## Records for processing

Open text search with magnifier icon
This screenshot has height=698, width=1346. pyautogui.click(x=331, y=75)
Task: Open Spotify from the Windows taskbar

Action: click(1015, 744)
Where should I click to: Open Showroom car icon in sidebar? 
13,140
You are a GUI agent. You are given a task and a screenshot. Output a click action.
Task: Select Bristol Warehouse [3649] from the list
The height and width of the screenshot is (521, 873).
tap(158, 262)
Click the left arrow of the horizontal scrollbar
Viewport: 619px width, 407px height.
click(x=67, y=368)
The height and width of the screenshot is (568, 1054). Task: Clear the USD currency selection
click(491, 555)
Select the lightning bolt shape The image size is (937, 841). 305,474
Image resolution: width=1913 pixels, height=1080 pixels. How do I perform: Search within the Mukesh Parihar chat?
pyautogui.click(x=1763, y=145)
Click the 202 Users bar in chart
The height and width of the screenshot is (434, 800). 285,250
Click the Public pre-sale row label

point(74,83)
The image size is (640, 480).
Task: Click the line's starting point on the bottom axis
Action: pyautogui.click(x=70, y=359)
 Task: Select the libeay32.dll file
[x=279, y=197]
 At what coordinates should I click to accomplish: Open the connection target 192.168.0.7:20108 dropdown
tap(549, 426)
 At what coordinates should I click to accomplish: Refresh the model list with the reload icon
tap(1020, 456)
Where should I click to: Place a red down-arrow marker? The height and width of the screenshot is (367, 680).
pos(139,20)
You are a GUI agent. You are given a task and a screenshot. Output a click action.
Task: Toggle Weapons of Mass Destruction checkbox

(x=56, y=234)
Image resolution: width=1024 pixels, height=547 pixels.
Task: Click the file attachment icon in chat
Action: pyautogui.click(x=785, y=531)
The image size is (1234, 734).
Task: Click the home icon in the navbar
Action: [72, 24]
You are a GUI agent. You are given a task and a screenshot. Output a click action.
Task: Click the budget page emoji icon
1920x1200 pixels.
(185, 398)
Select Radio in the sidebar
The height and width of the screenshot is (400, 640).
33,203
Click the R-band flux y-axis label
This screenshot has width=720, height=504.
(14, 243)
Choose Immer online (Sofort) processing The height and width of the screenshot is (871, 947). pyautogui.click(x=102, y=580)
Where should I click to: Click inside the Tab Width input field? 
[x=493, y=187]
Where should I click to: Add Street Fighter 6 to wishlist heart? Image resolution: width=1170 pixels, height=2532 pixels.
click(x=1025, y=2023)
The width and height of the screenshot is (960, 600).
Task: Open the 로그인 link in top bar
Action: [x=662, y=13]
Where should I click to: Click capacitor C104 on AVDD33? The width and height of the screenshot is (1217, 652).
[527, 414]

## Task brief
Return the span of lines in the data above that opens at the line with "Task: Open Spotify from the Windows taskbar" and closes at the line with "Task: Select Bristol", exactly, ends included, nothing else.

## Output of the exercise
Task: Open Spotify from the Windows taskbar

Action: click(1015, 744)
Where should I click to: Open Showroom car icon in sidebar? 
13,140
You are a GUI agent. You are given a task and a screenshot. Output a click action.
Task: Select Bristol Warehouse [3649] from the list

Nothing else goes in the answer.